Why Everyone Should Care About the Farm Bill

by Maggie Tauranac

Published: 3/28/19, Last updated: 9/11/19

Most people haven’t heard of the farm bill. If they have, they might know that it dictates how money is spent on things like crop insurance or SNAP benefits, but most struggle to understand it at any depth. Even seasoned food and nutrition policy experts/professors have described the task of teaching the farm bill as insanity-producing. But it’s an important bill, with far-reaching consequences, so giving up is not an option. That’s what makes Daniel Imhoff’s recently-published “The Farm Bill: A Citizen’s Guide” a welcome and much-needed source for translating farm bill legalese.

The Farm Bill Influences Your Life

As a follow-up to his earlier guide, “Food Fight,” Imhoff’s latest book on the farm bill outlines why the farm bill is “the most important legislation that most citizens [have] never heard of – and one that [affects] them three meals a day…” This claim is not unreasonable: according to a poll taken by John Hopkins Center for a Livable Future, just one in five citizens are familiar with the farm bill. And given the blank stares I receive when talking about it to friends and family, it seems plausible to me.

If you think the farm bill doesn’t affect you – you might not be a farmer, after all – think again. Imhoff and his co-writer Christina Badaracco remind us that the farm bill affects anyone who cares about climate change, local food systems, health care, poverty, corporatization, school food, federal deficits, or, anyone who just happens to pay taxes. (Lookin’ at you.)

Who Benefits from the Farm Bill?

Imhoff has written a thorough and navigable history of the farm bill starting with the farm crisis during the Dust Bowl. It was a crisis developed by overplanting, which led to an oversupply of crops and thus falling prices – not unlike the dairy crisis farmers are experiencing today. The farm bill was introduced in 1933 as a way to support farmers during this crisis, while also addressing hunger. It would do so by purchasing surplus farm products during fruitful years and preserving it for future use in times of widespread hunger, thereby federally supporting farmers and taking care of hungry Americans. But agriculture in our country evolved, resulting in farms growing and consolidating. Price supports progressively began to benefit agribusinesses — these big farms growing commodity crops — instead of small diversified farms.

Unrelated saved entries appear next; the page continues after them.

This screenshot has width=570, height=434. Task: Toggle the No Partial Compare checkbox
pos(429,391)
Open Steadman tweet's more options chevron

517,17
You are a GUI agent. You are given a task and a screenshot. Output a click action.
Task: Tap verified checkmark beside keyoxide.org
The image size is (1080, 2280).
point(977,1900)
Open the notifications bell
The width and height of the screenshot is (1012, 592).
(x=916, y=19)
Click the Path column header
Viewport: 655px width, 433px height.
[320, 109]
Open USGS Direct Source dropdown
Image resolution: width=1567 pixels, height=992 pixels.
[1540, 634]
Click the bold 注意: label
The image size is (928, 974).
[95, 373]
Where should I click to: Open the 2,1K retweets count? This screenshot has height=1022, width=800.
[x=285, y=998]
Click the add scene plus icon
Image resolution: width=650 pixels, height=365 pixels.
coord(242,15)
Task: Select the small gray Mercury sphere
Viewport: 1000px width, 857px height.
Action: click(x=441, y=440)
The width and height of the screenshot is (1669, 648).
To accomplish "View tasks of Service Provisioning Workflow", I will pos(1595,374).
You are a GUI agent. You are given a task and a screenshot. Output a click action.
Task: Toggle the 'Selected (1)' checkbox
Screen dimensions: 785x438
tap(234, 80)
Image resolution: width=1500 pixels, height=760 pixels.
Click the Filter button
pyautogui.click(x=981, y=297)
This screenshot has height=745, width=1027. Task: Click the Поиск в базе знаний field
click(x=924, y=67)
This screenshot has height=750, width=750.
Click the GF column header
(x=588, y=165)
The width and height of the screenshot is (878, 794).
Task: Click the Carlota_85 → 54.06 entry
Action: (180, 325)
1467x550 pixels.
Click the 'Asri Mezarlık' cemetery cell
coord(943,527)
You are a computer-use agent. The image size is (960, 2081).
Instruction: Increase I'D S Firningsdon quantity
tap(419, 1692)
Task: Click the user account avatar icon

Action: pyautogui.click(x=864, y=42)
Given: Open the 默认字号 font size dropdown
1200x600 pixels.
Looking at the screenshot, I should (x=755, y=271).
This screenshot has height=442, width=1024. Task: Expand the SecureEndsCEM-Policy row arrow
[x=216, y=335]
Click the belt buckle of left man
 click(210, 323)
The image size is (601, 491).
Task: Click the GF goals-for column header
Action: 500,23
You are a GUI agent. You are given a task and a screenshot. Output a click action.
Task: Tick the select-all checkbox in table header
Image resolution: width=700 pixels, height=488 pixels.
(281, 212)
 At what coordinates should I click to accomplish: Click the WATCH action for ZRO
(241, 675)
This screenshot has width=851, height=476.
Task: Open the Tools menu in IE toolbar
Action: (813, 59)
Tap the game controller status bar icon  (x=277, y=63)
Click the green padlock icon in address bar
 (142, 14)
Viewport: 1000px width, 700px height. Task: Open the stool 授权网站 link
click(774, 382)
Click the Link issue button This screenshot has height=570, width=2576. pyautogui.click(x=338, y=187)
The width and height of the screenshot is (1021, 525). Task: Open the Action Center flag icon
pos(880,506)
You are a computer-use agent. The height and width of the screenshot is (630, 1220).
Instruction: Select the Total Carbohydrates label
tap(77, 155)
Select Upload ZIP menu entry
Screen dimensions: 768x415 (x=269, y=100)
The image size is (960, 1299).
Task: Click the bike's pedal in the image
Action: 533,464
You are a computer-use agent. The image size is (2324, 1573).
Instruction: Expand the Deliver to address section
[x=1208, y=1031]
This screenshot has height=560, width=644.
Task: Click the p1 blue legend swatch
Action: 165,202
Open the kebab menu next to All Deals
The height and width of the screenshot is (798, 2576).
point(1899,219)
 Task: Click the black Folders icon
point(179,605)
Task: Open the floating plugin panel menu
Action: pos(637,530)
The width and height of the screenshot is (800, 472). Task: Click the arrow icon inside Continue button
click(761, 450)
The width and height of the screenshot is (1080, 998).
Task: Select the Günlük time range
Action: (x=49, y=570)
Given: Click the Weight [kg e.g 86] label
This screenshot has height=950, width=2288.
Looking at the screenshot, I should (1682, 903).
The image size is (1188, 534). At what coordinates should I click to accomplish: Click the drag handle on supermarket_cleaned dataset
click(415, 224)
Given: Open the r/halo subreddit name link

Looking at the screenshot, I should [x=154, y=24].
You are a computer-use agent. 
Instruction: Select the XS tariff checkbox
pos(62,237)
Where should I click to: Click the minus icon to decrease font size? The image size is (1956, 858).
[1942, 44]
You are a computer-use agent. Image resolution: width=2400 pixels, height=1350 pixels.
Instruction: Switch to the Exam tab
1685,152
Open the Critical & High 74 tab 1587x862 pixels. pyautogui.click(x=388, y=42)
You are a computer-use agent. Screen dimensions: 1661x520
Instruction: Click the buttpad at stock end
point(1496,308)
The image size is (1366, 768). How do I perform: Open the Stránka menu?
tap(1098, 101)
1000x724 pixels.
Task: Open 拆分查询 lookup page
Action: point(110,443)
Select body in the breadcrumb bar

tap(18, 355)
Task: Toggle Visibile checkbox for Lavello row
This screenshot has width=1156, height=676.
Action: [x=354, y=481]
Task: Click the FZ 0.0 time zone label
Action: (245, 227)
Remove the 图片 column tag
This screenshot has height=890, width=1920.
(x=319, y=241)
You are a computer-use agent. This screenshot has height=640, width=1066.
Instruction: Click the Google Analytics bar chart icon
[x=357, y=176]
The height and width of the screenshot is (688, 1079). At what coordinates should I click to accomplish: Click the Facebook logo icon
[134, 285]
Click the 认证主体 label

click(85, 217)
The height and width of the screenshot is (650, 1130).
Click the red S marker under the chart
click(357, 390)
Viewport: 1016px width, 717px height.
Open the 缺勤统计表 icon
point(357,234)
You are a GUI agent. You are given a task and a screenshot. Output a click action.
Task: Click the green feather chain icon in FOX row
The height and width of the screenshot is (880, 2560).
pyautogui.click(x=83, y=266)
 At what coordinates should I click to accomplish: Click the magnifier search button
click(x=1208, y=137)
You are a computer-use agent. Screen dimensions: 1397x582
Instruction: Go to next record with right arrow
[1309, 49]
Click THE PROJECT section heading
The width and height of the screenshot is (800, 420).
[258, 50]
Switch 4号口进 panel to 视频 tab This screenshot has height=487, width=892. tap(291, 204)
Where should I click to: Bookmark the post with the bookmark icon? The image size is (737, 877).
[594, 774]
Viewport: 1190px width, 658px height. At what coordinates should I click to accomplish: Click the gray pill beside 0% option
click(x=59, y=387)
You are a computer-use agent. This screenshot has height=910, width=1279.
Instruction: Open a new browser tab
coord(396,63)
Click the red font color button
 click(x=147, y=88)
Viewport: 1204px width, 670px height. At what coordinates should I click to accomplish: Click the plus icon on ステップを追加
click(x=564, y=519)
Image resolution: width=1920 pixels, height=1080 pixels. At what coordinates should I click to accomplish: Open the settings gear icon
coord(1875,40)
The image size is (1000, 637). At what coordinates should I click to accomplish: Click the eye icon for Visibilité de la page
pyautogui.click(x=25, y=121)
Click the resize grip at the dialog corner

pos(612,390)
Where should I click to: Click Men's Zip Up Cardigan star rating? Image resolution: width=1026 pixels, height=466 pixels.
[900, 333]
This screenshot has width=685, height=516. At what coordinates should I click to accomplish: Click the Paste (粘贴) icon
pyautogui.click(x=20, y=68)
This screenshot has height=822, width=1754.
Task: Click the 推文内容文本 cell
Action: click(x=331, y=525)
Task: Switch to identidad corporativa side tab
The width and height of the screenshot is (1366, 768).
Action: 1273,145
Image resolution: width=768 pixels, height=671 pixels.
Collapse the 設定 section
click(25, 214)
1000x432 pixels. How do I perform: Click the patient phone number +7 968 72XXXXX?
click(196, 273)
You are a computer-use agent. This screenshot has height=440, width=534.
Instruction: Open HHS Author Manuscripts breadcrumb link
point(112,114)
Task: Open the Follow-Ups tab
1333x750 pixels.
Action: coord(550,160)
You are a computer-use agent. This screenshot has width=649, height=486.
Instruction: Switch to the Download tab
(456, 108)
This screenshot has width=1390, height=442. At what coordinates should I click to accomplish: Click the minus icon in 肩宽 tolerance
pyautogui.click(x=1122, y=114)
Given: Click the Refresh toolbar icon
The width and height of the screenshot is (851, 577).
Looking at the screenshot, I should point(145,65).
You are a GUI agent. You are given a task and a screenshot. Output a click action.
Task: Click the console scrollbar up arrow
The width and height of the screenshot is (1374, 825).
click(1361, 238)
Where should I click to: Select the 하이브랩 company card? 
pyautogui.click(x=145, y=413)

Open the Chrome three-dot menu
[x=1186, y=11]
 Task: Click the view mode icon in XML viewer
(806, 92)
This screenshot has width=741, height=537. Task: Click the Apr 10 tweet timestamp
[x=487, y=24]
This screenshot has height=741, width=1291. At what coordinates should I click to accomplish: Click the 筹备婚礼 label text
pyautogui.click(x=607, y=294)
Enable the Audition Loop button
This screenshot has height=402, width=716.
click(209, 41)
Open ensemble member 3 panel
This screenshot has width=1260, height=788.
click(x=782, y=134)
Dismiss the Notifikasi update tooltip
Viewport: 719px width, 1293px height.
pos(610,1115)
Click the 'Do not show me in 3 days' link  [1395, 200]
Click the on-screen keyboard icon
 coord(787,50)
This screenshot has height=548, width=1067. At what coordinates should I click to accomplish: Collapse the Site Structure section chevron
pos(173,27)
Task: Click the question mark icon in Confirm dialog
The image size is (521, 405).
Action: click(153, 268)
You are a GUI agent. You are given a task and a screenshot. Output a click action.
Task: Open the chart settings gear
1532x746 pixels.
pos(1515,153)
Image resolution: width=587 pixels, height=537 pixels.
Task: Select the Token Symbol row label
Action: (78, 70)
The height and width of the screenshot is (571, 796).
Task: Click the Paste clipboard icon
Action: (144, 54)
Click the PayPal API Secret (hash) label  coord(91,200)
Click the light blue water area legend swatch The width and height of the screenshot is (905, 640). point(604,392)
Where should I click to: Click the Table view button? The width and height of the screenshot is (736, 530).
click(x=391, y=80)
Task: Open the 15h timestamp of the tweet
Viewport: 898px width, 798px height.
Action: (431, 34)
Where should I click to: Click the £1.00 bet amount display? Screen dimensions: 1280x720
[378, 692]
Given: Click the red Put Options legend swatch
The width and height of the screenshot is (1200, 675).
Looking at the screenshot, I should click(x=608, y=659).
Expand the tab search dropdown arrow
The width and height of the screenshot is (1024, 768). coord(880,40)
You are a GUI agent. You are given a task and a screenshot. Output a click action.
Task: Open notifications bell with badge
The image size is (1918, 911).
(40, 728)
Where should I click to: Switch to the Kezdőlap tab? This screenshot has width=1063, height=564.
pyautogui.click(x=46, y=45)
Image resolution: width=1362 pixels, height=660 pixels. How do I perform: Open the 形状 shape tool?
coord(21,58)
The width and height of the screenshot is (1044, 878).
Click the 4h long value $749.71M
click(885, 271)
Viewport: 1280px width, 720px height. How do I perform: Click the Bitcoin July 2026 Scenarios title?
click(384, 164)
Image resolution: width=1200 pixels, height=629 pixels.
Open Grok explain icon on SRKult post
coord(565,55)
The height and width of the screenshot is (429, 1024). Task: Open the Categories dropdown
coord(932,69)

For anyone interested in following the money, Imhoff has laid out how industry uses lobbyists to influence how legislation is written, often leaving open loopholes where large companies can benefit from programs not originally intended for them. Take, for example, the EQIP program of the Conservation Title, otherwise known as the Environmental Quality Incentives Program. EQIP was authorized in 1996, offering funds to producers who maintain clean air and water. Financial incentives were intended to support beginning or disadvantaged farmers, and the program encouraged cover cropping and practices that reduce soil erosion and air pollution. The conservation program was likely not originally intended, however, to cover the prohibitive costs of environmentally detrimental manure lagoons, that contain animal waste from factory farms. Yet, in the 2002 Farm Bill, agribusiness lobbyists positioned these waste storage pits as conservation efforts and got them included in the EQIP program. (EQIP made it into the 2018 Farm Bill as well, and sustainability advocates cheered. But the program has enough loopholes that it’s not just a boon to environmentalists.)

Getting Involved

If this all sounds bleak, it doesn’t have to. That’s what makes Imhoff’s book a citizen’s guide. He hands readers the tools to take action. Imhoff’s chapter on “A Vision of Sustainable Food” paints a picture of a transparent food system that places limits on agribusiness, focuses on conservation efforts, increases urban agriculture, decreases food waste, promotes public health and limits food monopolies. And if you’re not sure how to make that happen, never fear, he’s provided Twenty-Five Solutions and a handy Activist Tool Kit laying out the steps to create change.

You might not ever understand every page of the 807-page bill, but Imhoff makes it possible to try. Farm bill policies are crucial to ensuring a healthy planet with healthy beings. Understanding the farm bill is a big ask, but engaged citizens, rejoice: you’ve got yourself a guide.